FIG. 2 shows another embodiment of the present invention, in which, unlike the optical radiator in FIG. 1, which is disposed at the bottom of the water, a weight 20
The main structure is the same as that shown in Figure 1.

Note that in FIG. 2, the same reference numerals as in FIG. 1 are given to parts that have the same functions as in FIG. 1, and detailed explanations thereof will be omitted. A light guide 1 coaxially arranged, a transparent cylindrical body 2,
The translucent cylindrical body 4 is attached to a disk-shaped substrate 31 in the same manner as in the case of FIG. A mounting flange 131 is screwed onto the connector 12, and the mounting flange 131 is screwed onto the bolt 14 so as to sandwich the mounting fitting. As described above, the optical radiator configured as a body is suspended in water by the optical conductor cable 11, and is used for culturing algae, which is food for fish, similarly to the optical radiator shown in FIG.
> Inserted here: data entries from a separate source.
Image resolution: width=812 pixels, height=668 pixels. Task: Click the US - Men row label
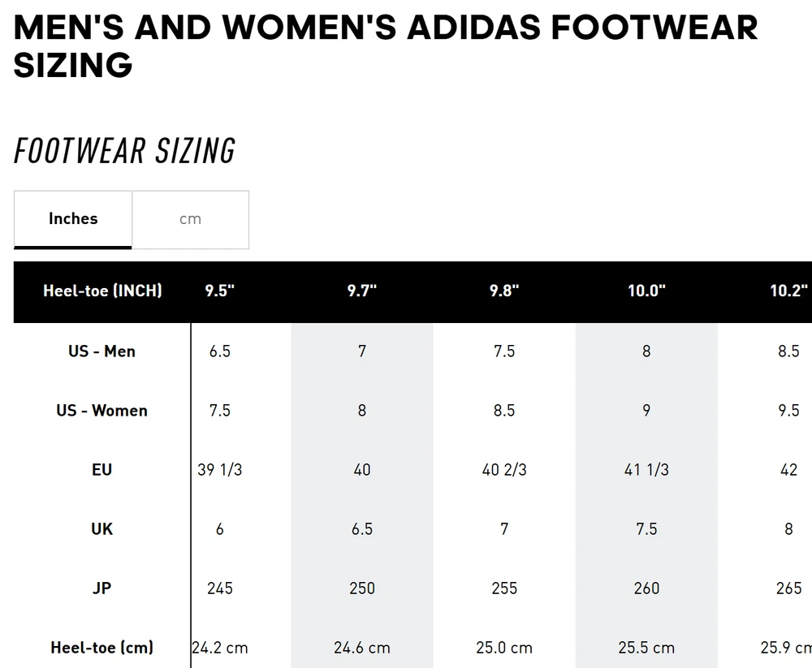pos(102,351)
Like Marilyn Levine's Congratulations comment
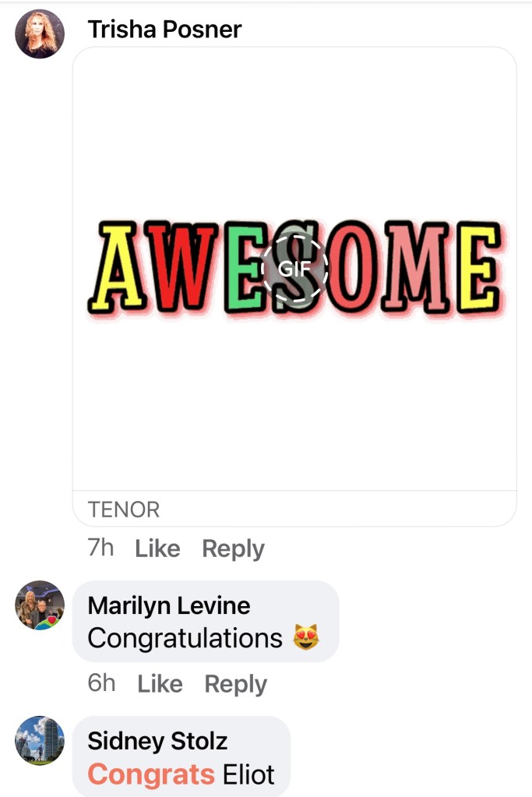Viewport: 532px width, 797px height. (160, 684)
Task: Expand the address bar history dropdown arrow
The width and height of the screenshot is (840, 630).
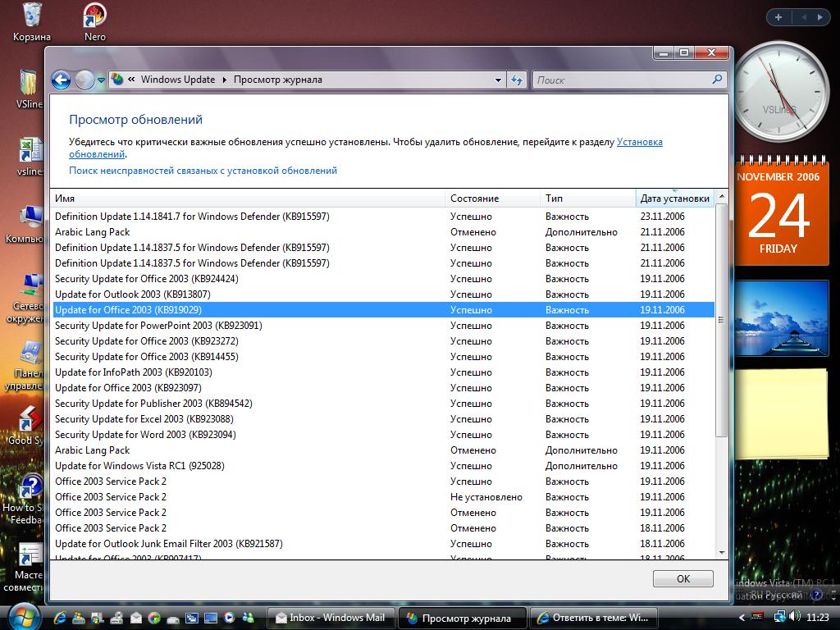Action: point(498,80)
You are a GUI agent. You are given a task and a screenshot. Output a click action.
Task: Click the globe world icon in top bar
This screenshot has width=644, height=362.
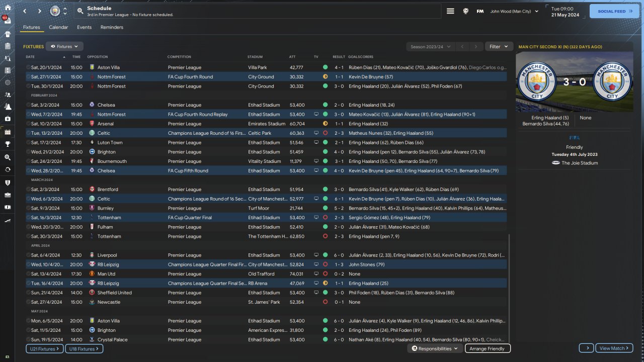pos(466,11)

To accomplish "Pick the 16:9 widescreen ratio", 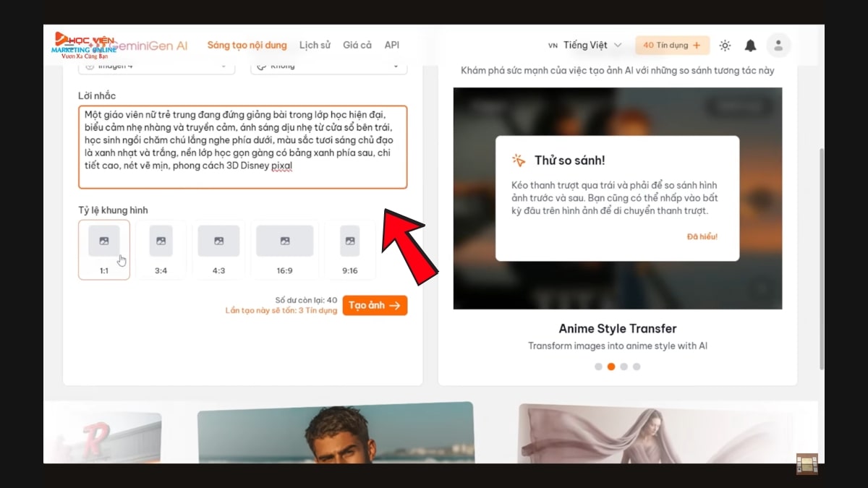I will 285,249.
The optical radiator shown in FIG. 2 is suitable for use in deep water. In addition, the light emitted from the translucent container is soft, which makes it easy for algae to grow and attracts fish.

Since the optical radiator for fish farming of the present invention described above has a double structure consisting of a transparent container 2 and a semi-transparent container 4 in which the light guide 1 is sealed, a large amount of light is emitted from the light guide 1. Since the feed is released from a translucent container 4 having a large diameter, that is, a large surface area, a large amount of small fish feed such as algae can be cultivated.
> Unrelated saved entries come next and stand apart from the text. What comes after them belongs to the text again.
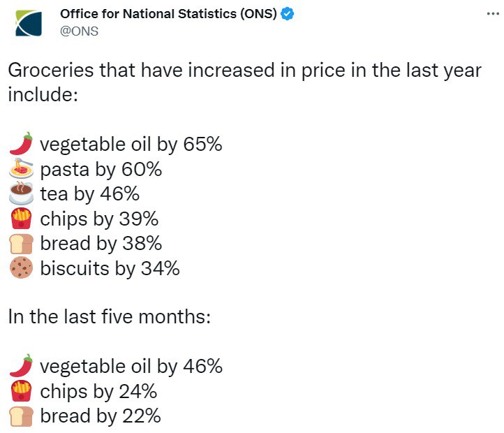Click the fries emoji beside chips 39%
Image resolution: width=504 pixels, height=433 pixels.
21,219
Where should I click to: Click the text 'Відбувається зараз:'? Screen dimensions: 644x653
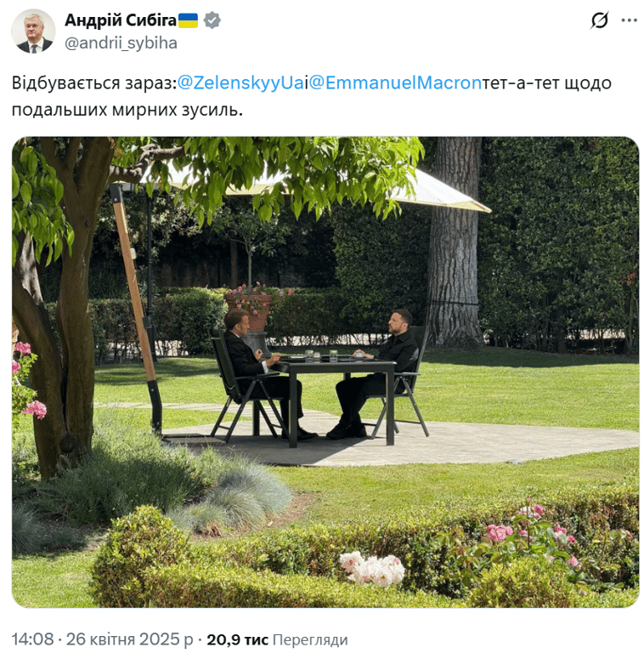pos(94,82)
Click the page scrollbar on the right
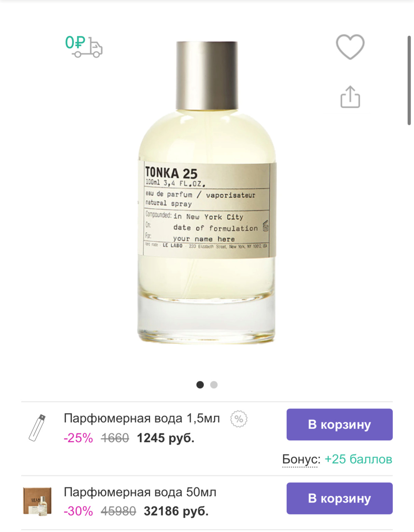 (409, 80)
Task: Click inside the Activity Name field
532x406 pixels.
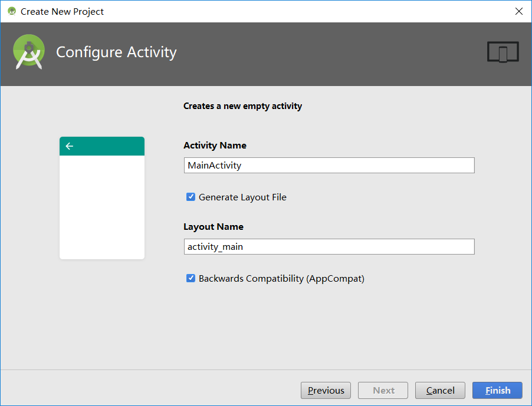Action: click(329, 165)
In addition, because green light passes through algae, small fish are attracted to it, and the fish can be attracted to it.Algae can be eaten without reducing light transmission due to the growth of algae, making it possible to keep small fish effectively at all times. Become. In addition, 1. Since the light emitted from the translucent container 4 is soft, algae are likely to grow there, and fish are attracted to it.

[Brief explanation of the drawing]

FIGS. 1 and 2 show an embodiment of an optical radiator for fish farming according to the present invention, and FIG. 3 shows an example of a conventional optical radiator. DESCRIPTION OF SYMBOLS 1... Light guide, 2... Transparent container, 3... Substrate, 4...
・Translucent container, 6...Fixed leg, 7...Anchor, 11
...Light conductor cable.

Claims (1)

[Scope of Claims] 1. A light guide that emits light introduced from an end portion toward the outside from an outer peripheral surface; a transparent first container that seals and houses the light guide; a translucent second container that seals and houses a container, the second container being disposed underwater so that light is emitted from the translucent container to the outside. Characteristic optical radiator for fish farming. 2. The optical radiator for fish farming according to claim 1, wherein the second container is fixedly installed on the bottom of the water. 3. The optical radiator for fish farming according to claim 1, wherein the second container is suspended in water.